# Vectors vs. matrices

### Introduction

core.matrix supports both vectors (1D arrays) and matrices (2D arrays). This page explains the differences between the two.

### Matrix properties

• Can be thought of as a 2D nested array e.g. `[ [1 2 3] [4 5 6] [7 8 9] ]`
• Always have `dimensionality` 2; equivalent to a 2D array
• Are indexed by `[row column]`
• Can be transposed, which reverses rows and columns
• Support some matrix-only operations, e.g. `det`, `trace`
• Can represent a row vector (e.g. `[ [1 2 3] ]`) or a column vector (e.g. `[ [1] [2] [3] ]`)
• A `slice` of a Matrix is a 1D vector

### Vector properties

• Can be though of as a 1D array, e.g. `[1 2 3]`
• Always have `dimensionality` 1; equivalent to a 1D array
• Are indexed by `[position]`
• Transposing a vector is the identity function: if you call `transpose` on a vector, you will get the same vector back unchanged
• Supports some vector-only operations, e.g. `distance`, `dot-product`
• A `slice` of a vector is a 0D scalar

### Why have both?

This topic has been discussed a few times in the Numerical Clojure group. It boils down to there being two different perspectives:

• The array programming viewpoint, where all possible shapes of array are supported: in this case 1D vectors are a distinct type and don't have a row/column distinction
• The mathematical matrix viewpoint, where everything is a 2D matrix. "Row vectors" and "column vectors" are really 1xN and Nx1 matrices in terms of their behaviour.

Technically, you can always emulate vectors by using matrices. Use either a Nx1 column matrix or a 1xN row matrix. Indeed, some mathematics systems (like MATLAB) expect you to do just this.

However, there are some important reasons that we need to have both:

• `core.matrix` is designed to be a general purpose N-Dimensional API, so it needs to support both the 1D and 2D cases in general.
• Many underlying matrix implementations have both vectors and matrices. We need to support them.
• It can catch some runtime type errors (e.g. passing a matrix where a vector is required).
• In some cases, using vectors rather than matrices offers higher performance (due to a simpler data structure and less complex indexing).

### Which should I use?

Usually this will be clear from what is needed for your problem. If you need a 2D array of numbers then use a matrix. If you need a 1D array of numbers then use a vector.
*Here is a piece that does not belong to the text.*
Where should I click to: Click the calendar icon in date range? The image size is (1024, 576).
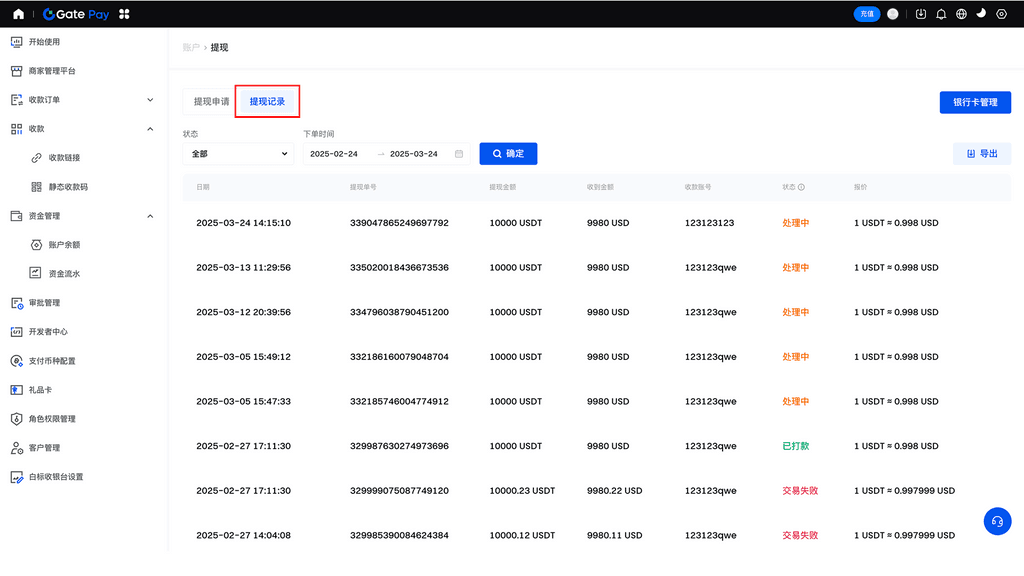tap(459, 154)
If in doubt, the array programming approach (a mix of 1D vectors and 2D matrices) is generally recommended - this is the most idiomatic style supported by `core.matrix` and is likely to result in slightly cleaner and more logical code. It also has the potentially to be very slightly more efficient, as 1D vectors can benefit from more efficient indexing techniques.
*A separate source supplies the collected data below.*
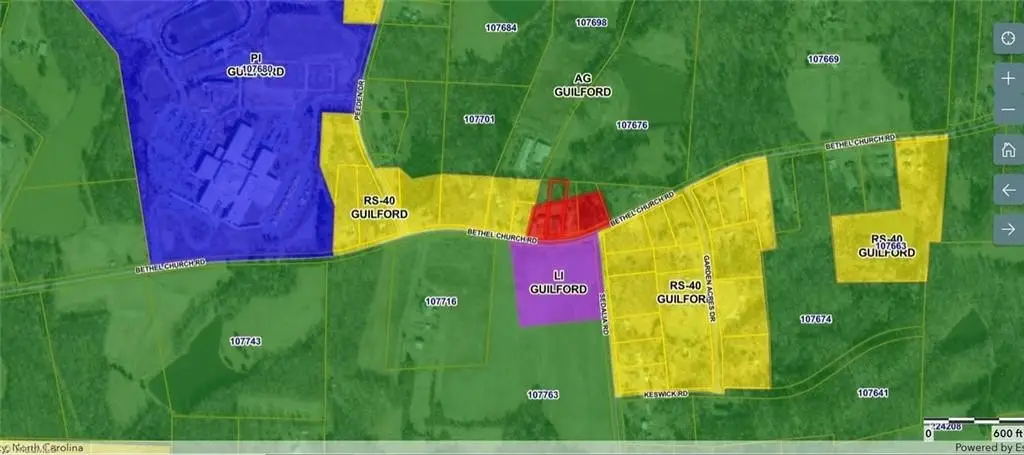Open the Powered by Esri attribution link
1024x455 pixels.
987,447
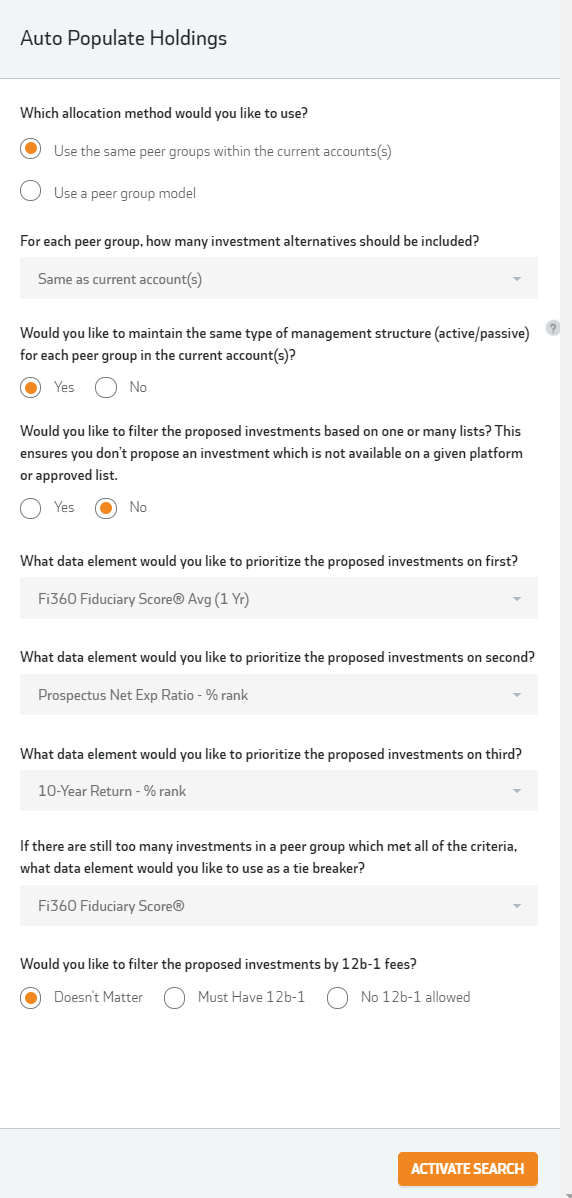Screen dimensions: 572x1198
Task: Click the arrow on the tie breaker dropdown
Action: [517, 906]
### Note: Matrix multiplication with vectors

Matrix multiplication with `mmul` will treat a vector as a 1xN matrix (row vector) when it's a first argument, or as an Nx1 matrix (column vector) when it's a second argument--except that the dimensionality of the result will be different than it would be with matrix arguments. This allows `mmul` to implement inner product.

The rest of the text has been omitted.